Naja, jetzt habe ich so viel geschrieben, um zu sagen: Ich sitze jetzt hier, sehe die vielen tollen Vorteile eines Mainz-Pouch und denke mir "vielleicht doch ein Pouch, könnte ja klappen, vielleicht ist das mit dem Darm und meinem merkwürdigen Immunsystem nicht so tragisch, vielleicht kann ich damit auch prima noch 40 Jahre leben, bei anderen klappts ja auch und das obwohl die viel älter sind oder sogar mit einer Krebserkrankung kämpfen mussten". Meine ursprüngliche "Entscheidung" zum Stoma fühlt sich aber auch immer noch richtig an? Ich habe mich nur plötzlich wie ein Alien gefühlt, weil ich die Veränderung des Körperbilds zwar als gewöhnungsbedürftig aber machbar und nicht so schlimm eingeschätzt habe. Weil ich mir dachte, "naja, kleinerer Eingriff, weniger managen (vorallem nicht regelmäßig katheterisieren), DURCHSCHLAFEN und wenn ich Männer treffe, die damit nicht klar kommen, würde ich sagen: Reisende soll man nicht aufhalten". Ich bin Ingenieurin, ich mag es funktional, praktisch und wartungsarm. Aber ich bin auch "nur" eine Frau und will natürlich auch hübsch, attraktiv, selbstbewusst und "liebenswert" sein. Und jetzt habe ich irgendwie die Sorge, dass man mit 33 Jahren und freiwilliger Entscheidung zum Stoma mehr merkwürdig, unattraktiv und eingeschränkt ist als alles andere. Das meine vielleicht-Entscheidung nicht logisch wäre und ich mir mit einem endständigen Stoma die Option auf einen viel "besseren" Pouch verbaue. Aber erst Pouch und dann Stoma scheint mir auch nicht klug zu sein, weil immer mehr gesunder Darm darunter leidet.

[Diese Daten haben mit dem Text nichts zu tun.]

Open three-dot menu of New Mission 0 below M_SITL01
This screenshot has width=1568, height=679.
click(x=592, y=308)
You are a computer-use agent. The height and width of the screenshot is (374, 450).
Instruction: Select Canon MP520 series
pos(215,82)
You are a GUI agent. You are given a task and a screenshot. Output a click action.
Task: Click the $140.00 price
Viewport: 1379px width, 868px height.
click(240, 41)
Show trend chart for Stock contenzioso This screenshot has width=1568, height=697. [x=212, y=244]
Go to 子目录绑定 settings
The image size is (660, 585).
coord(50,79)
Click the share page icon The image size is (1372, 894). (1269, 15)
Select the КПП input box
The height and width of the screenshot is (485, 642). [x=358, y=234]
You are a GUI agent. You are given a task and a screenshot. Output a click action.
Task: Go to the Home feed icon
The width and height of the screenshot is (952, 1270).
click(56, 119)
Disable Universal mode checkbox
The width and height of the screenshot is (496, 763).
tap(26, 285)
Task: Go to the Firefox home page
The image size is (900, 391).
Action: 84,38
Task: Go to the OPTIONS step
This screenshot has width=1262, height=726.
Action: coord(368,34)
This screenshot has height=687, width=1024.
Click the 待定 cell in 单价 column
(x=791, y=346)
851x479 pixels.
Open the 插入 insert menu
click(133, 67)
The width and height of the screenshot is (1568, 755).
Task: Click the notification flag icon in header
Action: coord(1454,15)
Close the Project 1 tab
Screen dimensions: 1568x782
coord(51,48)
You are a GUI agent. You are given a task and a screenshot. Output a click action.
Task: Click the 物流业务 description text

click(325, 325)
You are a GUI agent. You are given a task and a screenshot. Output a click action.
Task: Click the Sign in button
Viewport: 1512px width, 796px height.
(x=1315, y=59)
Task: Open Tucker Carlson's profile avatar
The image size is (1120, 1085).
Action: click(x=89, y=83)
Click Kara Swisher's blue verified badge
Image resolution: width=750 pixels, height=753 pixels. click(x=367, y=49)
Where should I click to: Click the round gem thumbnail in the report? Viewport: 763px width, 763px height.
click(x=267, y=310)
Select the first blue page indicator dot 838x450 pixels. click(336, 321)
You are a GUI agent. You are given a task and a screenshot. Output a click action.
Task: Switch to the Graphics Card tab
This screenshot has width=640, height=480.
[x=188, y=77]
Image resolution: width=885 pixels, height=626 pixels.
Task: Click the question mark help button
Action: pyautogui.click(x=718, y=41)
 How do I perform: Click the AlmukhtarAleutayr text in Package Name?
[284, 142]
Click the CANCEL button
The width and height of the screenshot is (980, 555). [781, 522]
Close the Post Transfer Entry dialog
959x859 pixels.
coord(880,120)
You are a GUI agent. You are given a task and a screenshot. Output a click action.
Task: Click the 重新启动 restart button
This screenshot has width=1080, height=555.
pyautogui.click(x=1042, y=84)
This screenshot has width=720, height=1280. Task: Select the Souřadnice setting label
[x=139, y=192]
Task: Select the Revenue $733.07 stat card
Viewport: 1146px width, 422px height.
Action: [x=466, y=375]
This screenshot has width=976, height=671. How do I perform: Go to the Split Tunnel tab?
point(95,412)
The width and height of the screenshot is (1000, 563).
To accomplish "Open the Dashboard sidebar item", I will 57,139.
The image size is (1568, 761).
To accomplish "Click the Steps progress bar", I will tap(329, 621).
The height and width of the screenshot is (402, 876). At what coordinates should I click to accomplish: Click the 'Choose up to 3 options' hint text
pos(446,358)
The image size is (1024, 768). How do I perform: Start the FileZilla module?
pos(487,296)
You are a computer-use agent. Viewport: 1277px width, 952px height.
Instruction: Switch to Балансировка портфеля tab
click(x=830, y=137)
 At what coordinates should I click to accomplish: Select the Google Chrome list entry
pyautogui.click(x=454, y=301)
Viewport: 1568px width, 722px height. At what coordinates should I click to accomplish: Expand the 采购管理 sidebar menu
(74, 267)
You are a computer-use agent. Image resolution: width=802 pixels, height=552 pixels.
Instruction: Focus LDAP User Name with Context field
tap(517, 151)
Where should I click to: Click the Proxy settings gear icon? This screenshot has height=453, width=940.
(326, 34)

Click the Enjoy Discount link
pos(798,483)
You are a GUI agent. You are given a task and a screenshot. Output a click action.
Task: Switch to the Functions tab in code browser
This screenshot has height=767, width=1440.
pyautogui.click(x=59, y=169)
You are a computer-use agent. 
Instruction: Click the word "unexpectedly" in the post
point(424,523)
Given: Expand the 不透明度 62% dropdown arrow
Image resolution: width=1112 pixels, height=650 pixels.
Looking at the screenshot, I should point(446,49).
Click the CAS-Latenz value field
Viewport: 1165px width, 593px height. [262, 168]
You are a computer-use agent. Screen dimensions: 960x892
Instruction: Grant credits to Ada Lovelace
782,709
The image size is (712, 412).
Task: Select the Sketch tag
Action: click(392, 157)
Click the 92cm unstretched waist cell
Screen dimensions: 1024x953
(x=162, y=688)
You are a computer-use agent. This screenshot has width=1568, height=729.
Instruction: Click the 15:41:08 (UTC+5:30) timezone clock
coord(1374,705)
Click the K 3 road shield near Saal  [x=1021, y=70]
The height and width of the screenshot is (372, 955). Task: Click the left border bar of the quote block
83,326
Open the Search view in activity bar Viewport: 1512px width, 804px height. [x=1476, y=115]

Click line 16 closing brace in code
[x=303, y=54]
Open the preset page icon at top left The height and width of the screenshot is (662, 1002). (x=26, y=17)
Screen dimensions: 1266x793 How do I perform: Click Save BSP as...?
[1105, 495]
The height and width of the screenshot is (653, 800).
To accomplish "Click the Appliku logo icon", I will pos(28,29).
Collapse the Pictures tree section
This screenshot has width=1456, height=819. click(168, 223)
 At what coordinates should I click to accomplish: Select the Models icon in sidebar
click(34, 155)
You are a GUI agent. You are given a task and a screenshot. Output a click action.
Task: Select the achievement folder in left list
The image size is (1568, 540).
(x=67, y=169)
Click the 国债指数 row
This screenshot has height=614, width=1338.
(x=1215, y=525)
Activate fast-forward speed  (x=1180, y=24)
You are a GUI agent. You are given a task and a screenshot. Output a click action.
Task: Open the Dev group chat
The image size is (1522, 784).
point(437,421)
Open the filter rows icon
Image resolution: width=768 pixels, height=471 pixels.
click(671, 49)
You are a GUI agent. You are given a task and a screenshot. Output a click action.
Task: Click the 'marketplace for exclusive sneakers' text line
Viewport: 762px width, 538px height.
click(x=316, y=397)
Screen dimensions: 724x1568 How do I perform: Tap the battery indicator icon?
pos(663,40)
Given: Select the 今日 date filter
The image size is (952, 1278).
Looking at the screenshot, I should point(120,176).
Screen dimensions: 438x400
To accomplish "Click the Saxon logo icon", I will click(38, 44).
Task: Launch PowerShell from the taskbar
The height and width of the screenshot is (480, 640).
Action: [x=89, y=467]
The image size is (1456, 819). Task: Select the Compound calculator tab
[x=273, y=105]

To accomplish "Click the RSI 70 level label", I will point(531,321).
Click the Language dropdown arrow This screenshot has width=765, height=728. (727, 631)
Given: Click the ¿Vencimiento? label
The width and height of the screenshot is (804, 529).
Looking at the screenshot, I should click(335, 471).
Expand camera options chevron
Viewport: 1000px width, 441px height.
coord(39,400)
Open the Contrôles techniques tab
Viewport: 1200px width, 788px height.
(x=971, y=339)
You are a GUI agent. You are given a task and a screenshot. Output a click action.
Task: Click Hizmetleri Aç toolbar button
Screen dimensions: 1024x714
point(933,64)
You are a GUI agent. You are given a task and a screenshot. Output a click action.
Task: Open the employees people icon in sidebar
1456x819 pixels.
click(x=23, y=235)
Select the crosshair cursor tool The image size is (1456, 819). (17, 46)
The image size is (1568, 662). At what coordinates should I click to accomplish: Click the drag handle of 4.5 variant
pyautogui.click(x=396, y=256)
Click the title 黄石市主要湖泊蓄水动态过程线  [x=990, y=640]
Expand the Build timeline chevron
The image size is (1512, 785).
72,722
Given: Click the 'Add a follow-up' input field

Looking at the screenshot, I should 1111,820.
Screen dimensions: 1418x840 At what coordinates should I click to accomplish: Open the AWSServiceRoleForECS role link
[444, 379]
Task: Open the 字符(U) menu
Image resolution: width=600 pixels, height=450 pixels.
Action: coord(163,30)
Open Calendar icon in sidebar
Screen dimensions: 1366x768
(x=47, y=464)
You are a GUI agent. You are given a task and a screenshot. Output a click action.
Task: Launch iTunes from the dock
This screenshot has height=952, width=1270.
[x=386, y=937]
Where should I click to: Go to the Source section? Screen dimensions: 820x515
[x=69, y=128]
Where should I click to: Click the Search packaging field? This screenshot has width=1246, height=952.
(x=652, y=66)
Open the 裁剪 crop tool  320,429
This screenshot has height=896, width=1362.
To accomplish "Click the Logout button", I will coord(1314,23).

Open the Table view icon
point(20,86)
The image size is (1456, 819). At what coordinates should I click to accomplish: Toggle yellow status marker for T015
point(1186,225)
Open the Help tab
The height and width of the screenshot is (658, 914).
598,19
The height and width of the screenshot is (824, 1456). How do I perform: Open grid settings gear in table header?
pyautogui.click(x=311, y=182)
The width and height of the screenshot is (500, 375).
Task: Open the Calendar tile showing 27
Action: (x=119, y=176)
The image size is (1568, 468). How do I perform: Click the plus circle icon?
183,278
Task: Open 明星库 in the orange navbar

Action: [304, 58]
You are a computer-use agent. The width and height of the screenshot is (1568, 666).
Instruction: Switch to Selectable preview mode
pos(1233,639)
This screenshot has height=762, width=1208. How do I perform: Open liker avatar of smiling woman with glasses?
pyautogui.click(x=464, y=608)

Ich weiß auch gar nicht, was ich euch fragen möchte. Es ist meine Entscheidung, es sind meine Konsequenzen und die Sicherheit, die ich mir wünsche kann mir niemand geben. Es hilft mir - wie ich gerade feststelle - schon, das alles aufzuschreiben und meine Gedanken zu ordnen. Vielleicht ist mir nur wichtig, mich auch mal mitzuteilen - in einem Rahmen, in dem ich alle Gedanken unterbringen kann, ohne unterbrochen zu werden. Ich wünsche mir sehr, eines Tages einen Rucksack zu packen und dann für zwei Wochen allein einen Wanderurlaub im Harz machen zu können - weit weg von allem. Ich will endlich mal meine Ruhe haben. Schätze ich will auch endlich wieder eine Form von Freiheit. Ich hab nur nicht damit gerechnet, dass diese Entscheidung trotz meines Leidensdrucks so so hart und beängstigend wird. Ich weiß einfach nicht, was ich jetzt machen soll. Je mehr ich grüble, desto schlimmer werden meine Sorgen, Ängste und die Traurigkeit ob dieser schwierigen Entscheidung.
Vielleicht ist meine Frage: Ist es in meinem Alter dumm, ein Urostoma zu nehmen, wenn man einen Pouch haben kann? Vielleicht habt ihr Gedanken und etwas Input für mich. Falls nicht, bedanke ich mich trotzdem für das Lesen von so viel Text.